What you need to do:
Write out only the opening lines of the entries, through the line with "FAQs (345, 2349)".

Supplied material:
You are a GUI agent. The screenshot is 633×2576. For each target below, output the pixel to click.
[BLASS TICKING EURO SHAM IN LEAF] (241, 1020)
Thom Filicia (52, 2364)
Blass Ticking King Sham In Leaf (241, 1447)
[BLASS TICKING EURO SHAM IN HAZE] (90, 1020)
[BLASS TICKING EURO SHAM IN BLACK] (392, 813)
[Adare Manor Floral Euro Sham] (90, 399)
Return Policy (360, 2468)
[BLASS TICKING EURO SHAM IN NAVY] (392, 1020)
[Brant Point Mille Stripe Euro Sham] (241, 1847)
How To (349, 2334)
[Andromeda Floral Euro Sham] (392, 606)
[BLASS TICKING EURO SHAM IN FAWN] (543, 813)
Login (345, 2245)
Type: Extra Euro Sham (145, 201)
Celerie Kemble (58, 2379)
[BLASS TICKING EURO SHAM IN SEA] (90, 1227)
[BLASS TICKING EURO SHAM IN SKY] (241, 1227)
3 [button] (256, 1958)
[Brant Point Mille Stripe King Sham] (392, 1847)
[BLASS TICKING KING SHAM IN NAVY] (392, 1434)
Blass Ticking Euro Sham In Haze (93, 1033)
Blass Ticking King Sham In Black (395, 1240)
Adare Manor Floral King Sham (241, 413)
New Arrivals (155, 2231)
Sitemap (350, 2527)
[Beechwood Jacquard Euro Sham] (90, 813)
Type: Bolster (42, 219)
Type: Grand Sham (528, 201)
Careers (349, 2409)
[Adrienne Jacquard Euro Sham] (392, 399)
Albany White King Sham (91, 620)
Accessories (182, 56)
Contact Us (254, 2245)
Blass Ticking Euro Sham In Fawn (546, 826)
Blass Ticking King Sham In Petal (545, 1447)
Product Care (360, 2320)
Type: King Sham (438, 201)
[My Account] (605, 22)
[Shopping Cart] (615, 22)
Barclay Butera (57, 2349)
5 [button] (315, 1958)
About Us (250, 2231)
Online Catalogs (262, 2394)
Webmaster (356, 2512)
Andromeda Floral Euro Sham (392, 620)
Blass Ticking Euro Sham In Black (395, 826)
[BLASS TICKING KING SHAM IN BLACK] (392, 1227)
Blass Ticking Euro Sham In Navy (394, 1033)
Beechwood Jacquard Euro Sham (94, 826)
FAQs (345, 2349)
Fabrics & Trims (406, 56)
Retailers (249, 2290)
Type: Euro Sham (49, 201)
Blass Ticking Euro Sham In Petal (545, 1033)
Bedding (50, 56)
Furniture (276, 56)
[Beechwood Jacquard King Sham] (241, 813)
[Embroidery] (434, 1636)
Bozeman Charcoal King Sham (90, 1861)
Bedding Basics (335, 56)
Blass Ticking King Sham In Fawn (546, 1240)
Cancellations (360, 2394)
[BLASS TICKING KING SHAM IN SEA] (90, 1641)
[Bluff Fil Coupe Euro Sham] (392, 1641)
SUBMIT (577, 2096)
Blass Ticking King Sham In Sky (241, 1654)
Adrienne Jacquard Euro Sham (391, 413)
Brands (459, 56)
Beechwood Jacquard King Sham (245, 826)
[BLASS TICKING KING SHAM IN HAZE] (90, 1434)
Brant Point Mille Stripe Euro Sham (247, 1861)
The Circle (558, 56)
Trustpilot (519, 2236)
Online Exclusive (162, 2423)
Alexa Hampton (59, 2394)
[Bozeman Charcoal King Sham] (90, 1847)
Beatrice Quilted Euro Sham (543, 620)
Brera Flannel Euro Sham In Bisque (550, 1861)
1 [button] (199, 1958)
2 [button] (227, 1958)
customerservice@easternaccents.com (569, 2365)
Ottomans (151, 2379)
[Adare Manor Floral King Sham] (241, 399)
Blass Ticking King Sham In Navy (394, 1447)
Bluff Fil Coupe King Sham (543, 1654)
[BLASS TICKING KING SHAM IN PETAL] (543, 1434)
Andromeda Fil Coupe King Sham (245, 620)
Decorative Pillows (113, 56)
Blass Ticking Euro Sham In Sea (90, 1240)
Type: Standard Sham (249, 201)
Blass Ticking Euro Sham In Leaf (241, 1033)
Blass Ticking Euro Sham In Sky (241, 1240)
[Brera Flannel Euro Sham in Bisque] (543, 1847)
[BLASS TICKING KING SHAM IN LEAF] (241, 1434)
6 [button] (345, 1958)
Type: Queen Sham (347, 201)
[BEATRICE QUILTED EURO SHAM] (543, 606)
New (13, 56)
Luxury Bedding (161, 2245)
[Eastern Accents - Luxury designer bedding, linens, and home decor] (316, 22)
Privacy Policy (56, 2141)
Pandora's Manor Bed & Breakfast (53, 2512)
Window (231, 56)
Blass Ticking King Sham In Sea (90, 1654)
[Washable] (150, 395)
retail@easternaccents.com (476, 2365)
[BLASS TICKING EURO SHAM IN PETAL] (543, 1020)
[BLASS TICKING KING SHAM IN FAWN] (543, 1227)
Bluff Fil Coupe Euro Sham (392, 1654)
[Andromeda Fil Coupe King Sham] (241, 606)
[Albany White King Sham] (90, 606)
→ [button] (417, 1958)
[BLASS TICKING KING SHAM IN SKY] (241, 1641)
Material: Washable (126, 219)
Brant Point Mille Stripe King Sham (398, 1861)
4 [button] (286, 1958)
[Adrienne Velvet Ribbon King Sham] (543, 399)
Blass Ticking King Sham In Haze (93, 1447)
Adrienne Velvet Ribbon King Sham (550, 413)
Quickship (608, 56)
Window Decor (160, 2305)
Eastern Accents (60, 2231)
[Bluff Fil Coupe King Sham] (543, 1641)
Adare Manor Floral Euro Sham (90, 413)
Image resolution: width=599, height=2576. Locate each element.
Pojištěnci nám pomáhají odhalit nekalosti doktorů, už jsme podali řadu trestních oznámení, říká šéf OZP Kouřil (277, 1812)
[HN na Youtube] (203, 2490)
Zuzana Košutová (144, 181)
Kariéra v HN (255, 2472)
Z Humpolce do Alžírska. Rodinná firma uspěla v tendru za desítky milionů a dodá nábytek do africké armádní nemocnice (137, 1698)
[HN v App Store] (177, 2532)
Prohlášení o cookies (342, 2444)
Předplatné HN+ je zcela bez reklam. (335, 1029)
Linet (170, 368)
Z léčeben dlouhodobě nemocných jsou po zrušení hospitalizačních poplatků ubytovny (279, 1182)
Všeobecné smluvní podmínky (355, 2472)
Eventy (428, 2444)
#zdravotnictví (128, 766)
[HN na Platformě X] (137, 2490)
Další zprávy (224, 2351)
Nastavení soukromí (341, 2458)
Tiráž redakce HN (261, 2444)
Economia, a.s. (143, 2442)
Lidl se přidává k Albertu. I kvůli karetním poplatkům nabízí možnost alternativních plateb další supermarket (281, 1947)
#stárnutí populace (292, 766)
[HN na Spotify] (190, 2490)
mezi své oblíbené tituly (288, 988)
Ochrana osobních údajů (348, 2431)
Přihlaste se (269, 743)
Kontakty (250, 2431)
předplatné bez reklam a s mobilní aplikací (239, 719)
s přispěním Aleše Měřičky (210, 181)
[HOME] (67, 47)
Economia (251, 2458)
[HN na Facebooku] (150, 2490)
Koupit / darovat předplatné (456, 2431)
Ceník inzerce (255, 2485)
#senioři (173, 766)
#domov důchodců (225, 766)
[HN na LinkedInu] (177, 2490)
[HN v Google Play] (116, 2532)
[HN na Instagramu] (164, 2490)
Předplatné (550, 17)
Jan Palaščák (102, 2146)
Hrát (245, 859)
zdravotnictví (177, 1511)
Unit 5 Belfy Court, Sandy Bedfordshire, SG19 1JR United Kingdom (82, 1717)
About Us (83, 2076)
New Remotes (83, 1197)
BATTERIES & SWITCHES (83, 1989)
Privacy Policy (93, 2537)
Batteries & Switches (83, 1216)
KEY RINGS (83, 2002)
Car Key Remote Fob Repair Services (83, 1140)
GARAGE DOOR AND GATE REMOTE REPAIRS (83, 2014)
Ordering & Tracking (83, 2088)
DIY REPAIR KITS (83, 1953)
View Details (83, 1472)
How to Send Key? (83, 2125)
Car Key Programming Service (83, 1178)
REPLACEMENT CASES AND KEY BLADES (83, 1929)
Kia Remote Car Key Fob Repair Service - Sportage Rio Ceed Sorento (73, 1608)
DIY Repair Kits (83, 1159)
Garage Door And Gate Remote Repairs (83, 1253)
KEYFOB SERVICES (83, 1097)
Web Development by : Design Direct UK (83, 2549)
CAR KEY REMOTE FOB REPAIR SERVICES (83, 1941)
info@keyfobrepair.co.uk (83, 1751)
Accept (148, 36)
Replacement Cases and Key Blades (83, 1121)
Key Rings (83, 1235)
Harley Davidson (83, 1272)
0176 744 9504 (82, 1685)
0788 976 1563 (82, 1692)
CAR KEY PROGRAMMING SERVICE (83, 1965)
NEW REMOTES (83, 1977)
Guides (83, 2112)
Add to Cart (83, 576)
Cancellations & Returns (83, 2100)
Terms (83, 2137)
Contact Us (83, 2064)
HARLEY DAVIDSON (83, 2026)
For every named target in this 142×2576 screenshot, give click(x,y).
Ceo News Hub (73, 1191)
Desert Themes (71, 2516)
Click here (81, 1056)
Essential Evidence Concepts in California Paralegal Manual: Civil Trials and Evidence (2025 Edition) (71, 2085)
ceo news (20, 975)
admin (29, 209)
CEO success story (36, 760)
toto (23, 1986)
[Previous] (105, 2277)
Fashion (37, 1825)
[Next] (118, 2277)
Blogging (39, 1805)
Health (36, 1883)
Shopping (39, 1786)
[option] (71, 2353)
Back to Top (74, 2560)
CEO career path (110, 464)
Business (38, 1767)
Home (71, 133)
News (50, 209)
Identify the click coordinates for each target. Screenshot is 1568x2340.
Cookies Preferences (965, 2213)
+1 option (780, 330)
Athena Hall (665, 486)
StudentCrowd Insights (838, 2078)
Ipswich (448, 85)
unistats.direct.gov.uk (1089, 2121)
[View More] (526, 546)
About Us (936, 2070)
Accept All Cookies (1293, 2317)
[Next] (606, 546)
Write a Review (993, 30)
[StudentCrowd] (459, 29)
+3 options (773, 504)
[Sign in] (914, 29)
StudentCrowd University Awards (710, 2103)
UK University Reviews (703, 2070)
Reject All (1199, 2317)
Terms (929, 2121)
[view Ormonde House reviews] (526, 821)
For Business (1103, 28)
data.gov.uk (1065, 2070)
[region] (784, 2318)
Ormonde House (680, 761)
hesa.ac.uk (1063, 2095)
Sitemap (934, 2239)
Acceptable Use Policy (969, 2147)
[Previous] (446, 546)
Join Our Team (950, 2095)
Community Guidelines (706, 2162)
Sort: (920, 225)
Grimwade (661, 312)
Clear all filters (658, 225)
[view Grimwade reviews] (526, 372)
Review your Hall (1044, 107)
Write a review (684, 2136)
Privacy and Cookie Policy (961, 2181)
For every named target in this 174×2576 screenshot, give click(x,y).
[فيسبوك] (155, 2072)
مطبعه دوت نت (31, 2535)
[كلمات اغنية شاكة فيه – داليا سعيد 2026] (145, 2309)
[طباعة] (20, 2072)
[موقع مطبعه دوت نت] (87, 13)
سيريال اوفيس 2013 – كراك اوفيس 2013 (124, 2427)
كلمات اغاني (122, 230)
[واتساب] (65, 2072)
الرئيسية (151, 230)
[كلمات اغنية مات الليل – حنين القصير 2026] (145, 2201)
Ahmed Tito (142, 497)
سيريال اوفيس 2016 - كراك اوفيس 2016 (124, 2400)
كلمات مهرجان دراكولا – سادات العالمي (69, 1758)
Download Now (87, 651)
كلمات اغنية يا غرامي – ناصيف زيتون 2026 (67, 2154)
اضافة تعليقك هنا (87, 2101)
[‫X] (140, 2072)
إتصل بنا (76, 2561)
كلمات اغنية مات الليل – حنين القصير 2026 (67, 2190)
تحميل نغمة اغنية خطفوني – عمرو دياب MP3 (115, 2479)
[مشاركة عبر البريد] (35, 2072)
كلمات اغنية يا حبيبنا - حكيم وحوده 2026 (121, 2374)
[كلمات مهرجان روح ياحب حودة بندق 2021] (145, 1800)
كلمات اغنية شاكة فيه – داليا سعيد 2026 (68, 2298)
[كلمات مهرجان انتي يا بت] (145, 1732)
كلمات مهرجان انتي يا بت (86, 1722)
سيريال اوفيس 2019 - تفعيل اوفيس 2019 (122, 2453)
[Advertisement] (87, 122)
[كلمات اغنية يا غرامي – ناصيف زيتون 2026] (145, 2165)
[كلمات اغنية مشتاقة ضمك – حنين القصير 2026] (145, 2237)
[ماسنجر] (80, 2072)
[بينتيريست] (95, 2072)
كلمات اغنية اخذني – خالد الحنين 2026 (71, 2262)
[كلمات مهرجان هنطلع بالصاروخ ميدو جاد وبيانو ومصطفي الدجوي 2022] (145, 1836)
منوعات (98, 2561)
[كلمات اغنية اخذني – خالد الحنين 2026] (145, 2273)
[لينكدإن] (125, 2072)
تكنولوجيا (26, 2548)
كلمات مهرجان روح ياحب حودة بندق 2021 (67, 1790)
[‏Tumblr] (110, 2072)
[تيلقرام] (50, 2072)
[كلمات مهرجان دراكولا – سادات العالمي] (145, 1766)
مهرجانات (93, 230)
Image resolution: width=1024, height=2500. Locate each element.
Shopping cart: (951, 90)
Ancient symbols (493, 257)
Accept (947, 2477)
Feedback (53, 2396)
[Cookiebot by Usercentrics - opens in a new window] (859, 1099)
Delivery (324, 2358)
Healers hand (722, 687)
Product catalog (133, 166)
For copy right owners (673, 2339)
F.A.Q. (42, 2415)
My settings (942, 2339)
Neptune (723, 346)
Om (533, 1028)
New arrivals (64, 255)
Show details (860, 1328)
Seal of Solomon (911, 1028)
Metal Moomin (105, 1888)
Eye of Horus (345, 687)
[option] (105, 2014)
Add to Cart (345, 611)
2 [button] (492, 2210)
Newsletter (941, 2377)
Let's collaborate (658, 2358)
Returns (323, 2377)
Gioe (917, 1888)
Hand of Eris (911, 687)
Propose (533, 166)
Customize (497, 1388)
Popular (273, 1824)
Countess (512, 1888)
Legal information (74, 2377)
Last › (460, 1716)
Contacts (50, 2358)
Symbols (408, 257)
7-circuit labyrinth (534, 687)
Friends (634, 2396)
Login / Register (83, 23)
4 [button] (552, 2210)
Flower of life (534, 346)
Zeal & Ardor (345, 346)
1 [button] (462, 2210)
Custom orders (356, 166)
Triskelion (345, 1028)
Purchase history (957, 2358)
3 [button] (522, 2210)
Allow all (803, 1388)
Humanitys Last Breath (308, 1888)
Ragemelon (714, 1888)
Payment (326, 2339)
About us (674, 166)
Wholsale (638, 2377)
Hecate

Written reply:
You are a GUI agent. The screenshot is 633×2576. For each target below, output the pixel to click.
[BLASS TICKING EURO SHAM IN LEAF] (241, 1020)
Thom Filicia (52, 2364)
Blass Ticking King Sham In Leaf (241, 1447)
[BLASS TICKING EURO SHAM IN HAZE] (90, 1020)
[BLASS TICKING EURO SHAM IN BLACK] (392, 813)
[Adare Manor Floral Euro Sham] (90, 399)
Return Policy (360, 2468)
[BLASS TICKING EURO SHAM IN NAVY] (392, 1020)
[Brant Point Mille Stripe Euro Sham] (241, 1847)
How To (349, 2334)
[Andromeda Floral Euro Sham] (392, 606)
[BLASS TICKING EURO SHAM IN FAWN] (543, 813)
Login (345, 2245)
Type: Extra Euro Sham (145, 201)
Celerie Kemble (58, 2379)
[BLASS TICKING EURO SHAM IN SEA] (90, 1227)
[BLASS TICKING EURO SHAM IN SKY] (241, 1227)
3 [button] (256, 1958)
[Brant Point Mille Stripe King Sham] (392, 1847)
[BLASS TICKING KING SHAM IN NAVY] (392, 1434)
Blass Ticking Euro Sham In Haze (93, 1033)
Blass Ticking King Sham In Black (395, 1240)
Adare Manor Floral King Sham (241, 413)
New Arrivals (155, 2231)
Sitemap (350, 2527)
[Beechwood Jacquard Euro Sham] (90, 813)
Type: Bolster (42, 219)
Type: Grand Sham (528, 201)
Careers (349, 2409)
[Adrienne Jacquard Euro Sham] (392, 399)
Albany White King Sham (91, 620)
Accessories (182, 56)
Contact Us (254, 2245)
Blass Ticking Euro Sham In Fawn (546, 826)
Blass Ticking King Sham In Petal (545, 1447)
Product Care (360, 2320)
Type: King Sham (438, 201)
[My Account] (605, 22)
[Shopping Cart] (615, 22)
Barclay Butera (57, 2349)
5 [button] (315, 1958)
About Us (250, 2231)
Online Catalogs (262, 2394)
Webmaster (356, 2512)
Andromeda Floral Euro Sham (392, 620)
Blass Ticking Euro Sham In Black (395, 826)
[BLASS TICKING KING SHAM IN BLACK] (392, 1227)
Blass Ticking Euro Sham In Navy (394, 1033)
Beechwood Jacquard Euro Sham (94, 826)
FAQs (345, 2349)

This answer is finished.